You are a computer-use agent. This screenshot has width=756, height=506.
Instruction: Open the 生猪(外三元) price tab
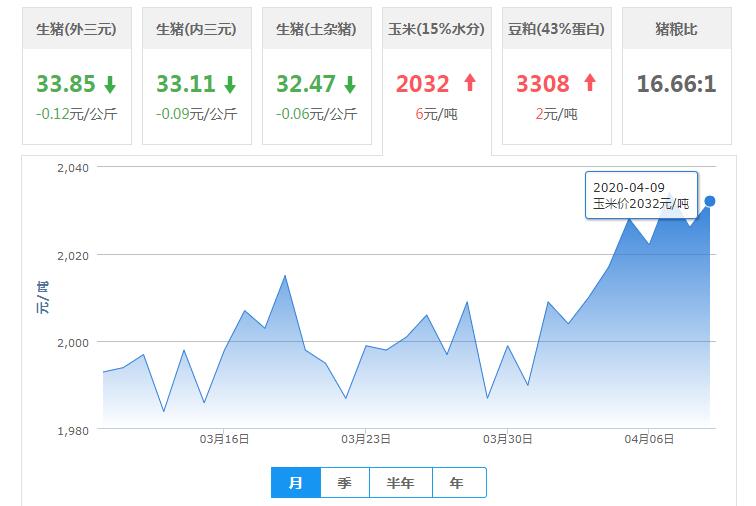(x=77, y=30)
------------------------
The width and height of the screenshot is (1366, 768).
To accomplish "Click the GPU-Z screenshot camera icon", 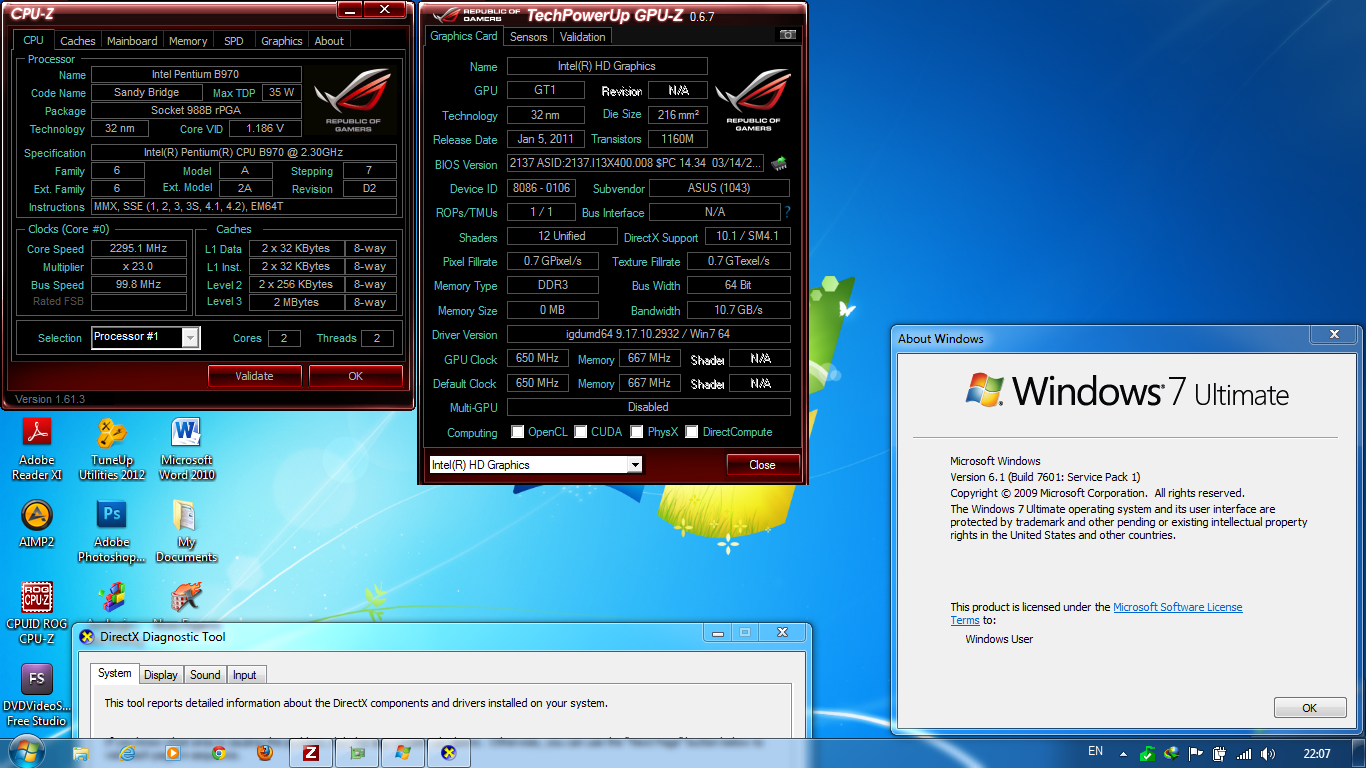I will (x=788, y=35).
------------------------
Problem description:
Where does the word "width" appear in the records above? Return every line that holds it.

Exercise solution:
You are a computer-use agent. This screenshot has width=756, height=506.
The width and height of the screenshot is (1366, 768).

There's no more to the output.